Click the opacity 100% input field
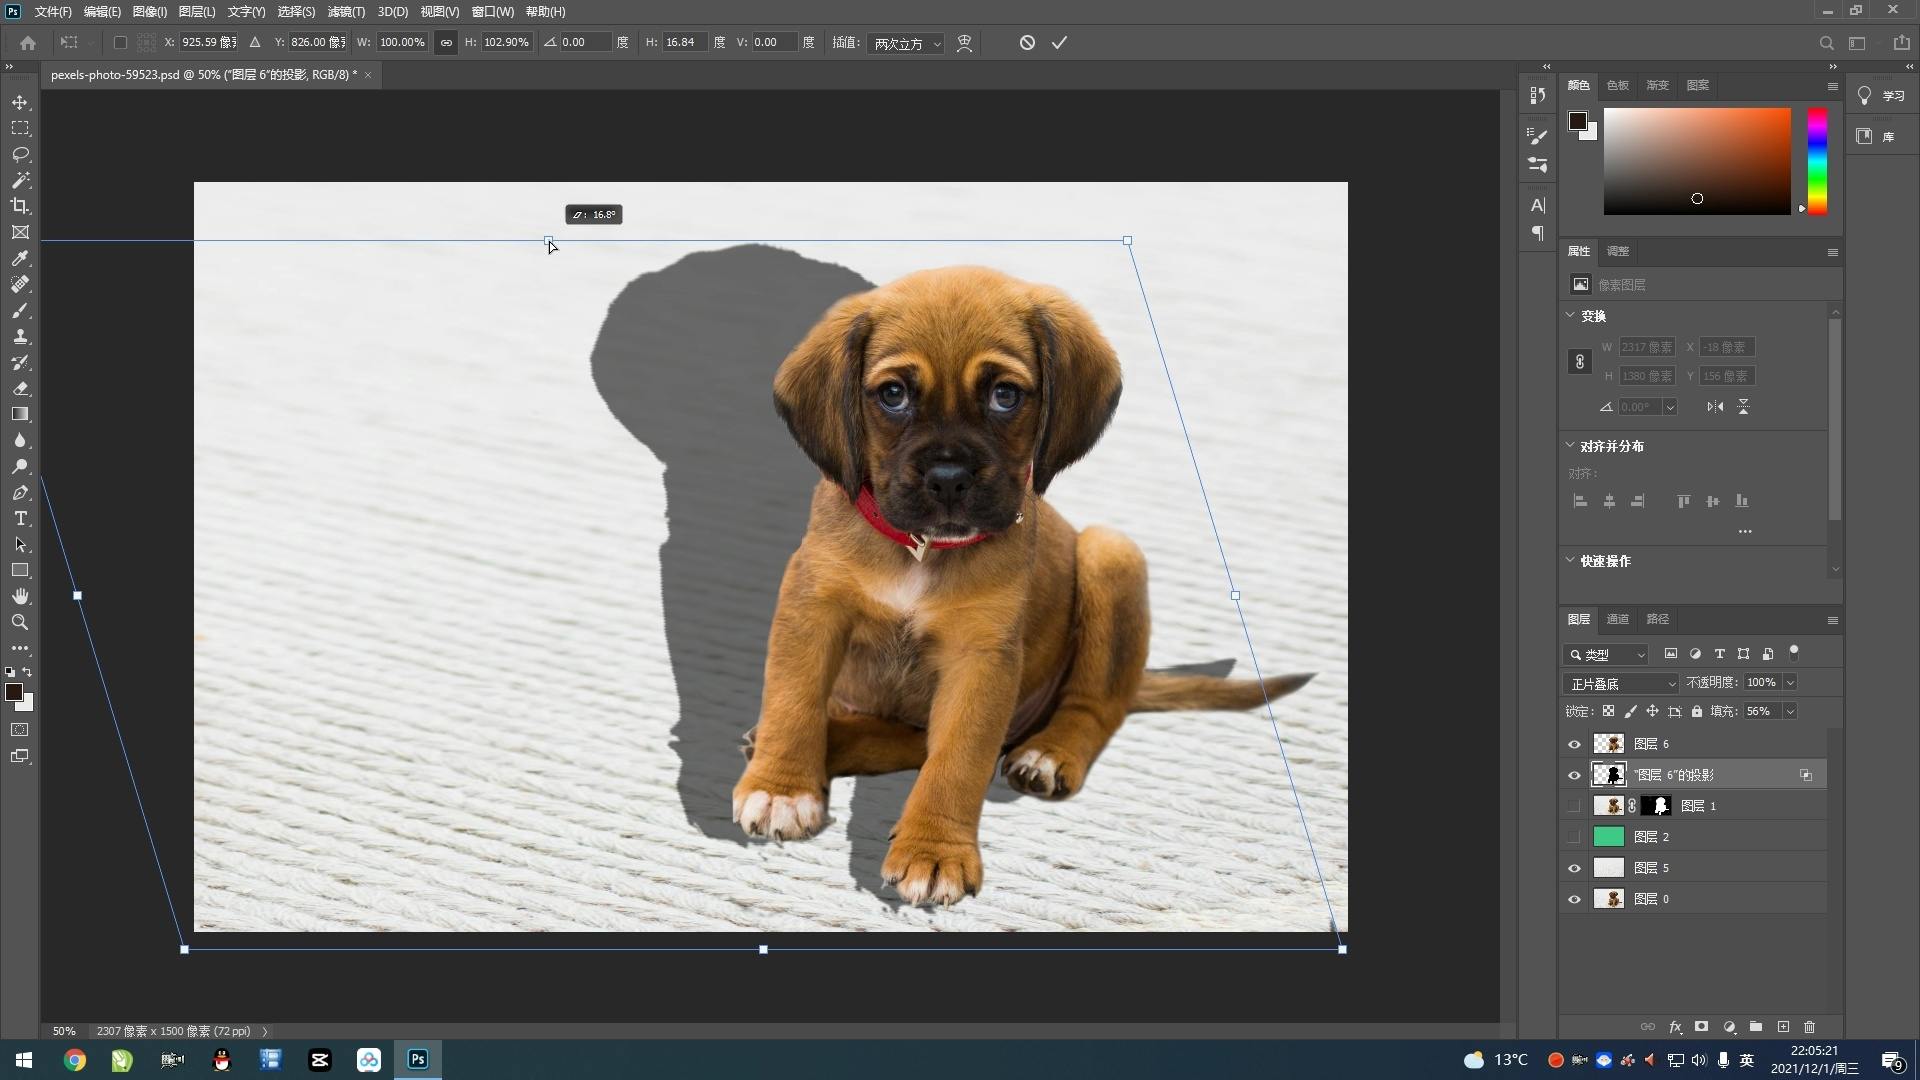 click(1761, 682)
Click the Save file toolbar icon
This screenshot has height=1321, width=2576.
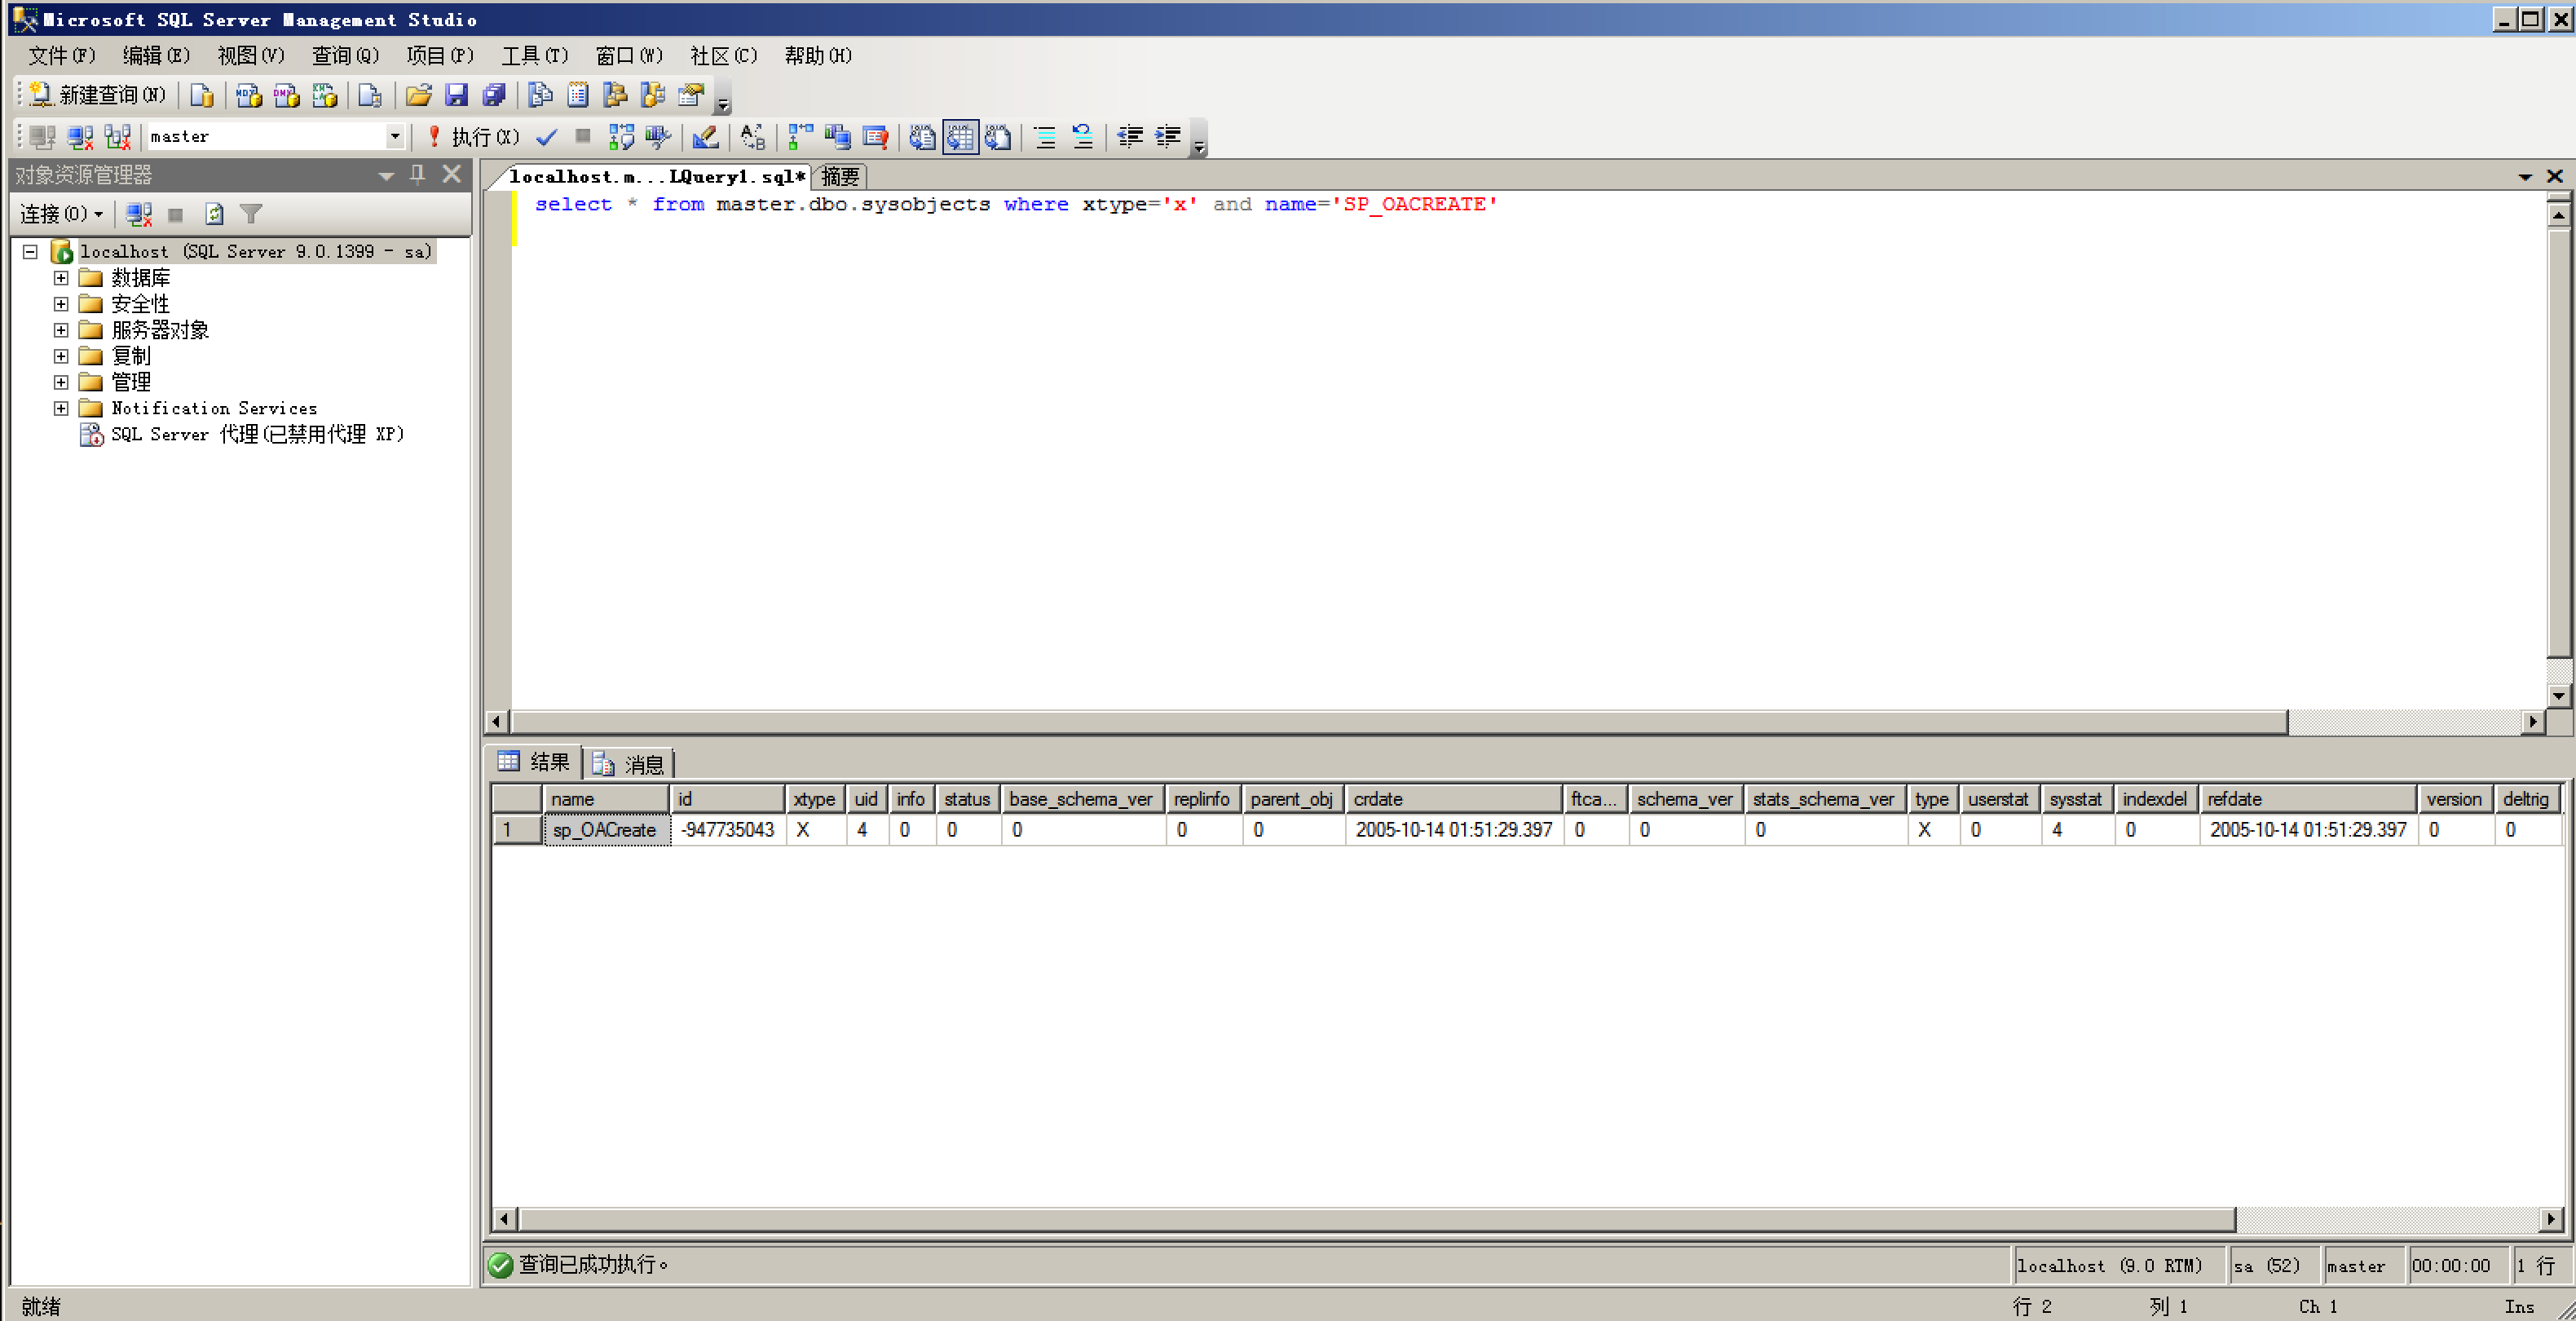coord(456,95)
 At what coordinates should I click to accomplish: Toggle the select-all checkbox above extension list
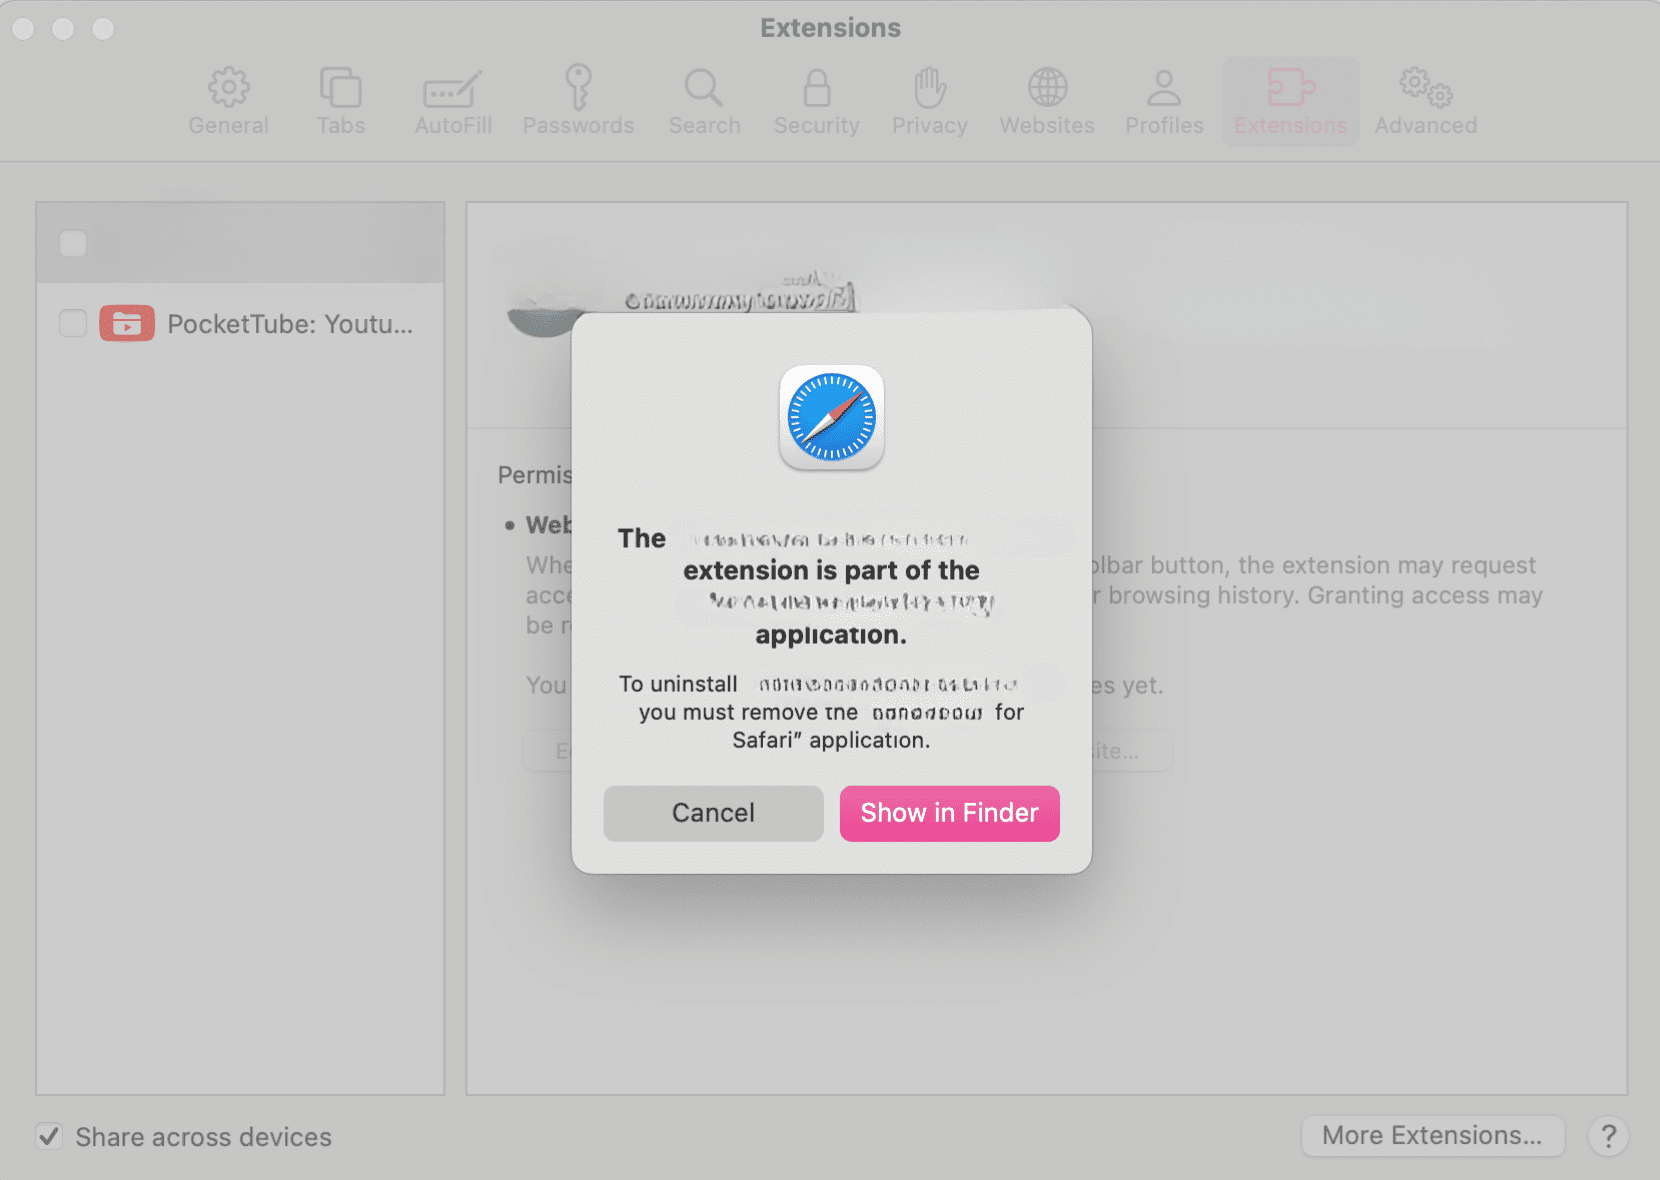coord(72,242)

» **YOUR OBJECTIVE**: Which lines run from the one holding "At what coordinates" through the end of the records? Reproduce them word for word, both ends included, with no pictures.

» **RESPONSE FOR THIS EXERCISE**:
 At what coordinates should I click to accomplish: Toggle the select-all checkbox above extension list
coord(72,242)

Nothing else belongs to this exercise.